Stored items from a collection:
----

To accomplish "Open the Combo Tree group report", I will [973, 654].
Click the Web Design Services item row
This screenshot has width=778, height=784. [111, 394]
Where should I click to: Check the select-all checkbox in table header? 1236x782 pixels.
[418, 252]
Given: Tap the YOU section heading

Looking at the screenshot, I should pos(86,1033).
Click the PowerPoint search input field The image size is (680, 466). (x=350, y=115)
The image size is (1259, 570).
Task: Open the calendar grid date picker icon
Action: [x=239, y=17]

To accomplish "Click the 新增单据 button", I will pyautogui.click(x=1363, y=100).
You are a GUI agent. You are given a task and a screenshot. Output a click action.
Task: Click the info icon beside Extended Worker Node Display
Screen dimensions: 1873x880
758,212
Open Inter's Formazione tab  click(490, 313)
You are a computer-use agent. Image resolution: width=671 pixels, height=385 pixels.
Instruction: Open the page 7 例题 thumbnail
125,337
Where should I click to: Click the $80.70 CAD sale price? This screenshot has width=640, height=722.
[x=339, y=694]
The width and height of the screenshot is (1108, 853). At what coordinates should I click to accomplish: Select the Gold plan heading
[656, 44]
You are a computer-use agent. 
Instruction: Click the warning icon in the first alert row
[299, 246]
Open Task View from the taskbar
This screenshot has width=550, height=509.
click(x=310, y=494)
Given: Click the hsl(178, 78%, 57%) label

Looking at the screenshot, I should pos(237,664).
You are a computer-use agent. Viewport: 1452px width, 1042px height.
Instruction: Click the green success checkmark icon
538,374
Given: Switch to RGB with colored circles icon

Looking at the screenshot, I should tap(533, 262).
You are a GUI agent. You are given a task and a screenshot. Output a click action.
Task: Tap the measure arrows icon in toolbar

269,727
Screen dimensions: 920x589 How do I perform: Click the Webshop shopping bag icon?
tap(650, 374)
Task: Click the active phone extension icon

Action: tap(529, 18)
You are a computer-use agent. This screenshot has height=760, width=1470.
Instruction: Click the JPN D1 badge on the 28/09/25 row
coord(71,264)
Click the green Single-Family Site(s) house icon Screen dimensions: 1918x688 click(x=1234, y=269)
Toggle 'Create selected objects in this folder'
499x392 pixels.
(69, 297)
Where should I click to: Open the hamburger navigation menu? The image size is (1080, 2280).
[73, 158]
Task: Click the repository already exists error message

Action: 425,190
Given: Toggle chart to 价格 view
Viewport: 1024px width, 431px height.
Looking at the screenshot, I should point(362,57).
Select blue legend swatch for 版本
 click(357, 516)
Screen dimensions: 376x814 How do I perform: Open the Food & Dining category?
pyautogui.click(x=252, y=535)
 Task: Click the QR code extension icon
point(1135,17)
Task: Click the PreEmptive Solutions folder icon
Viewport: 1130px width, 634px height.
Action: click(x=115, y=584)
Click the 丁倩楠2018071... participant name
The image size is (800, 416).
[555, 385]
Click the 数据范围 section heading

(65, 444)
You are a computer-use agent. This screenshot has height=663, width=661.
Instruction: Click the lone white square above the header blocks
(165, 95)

----

WORK ITEM - For each line above that includes the word "folder", make a copy of that line.

WRITTEN RESPONSE -
Toggle 'Create selected objects in this folder'
Task: Click the PreEmptive Solutions folder icon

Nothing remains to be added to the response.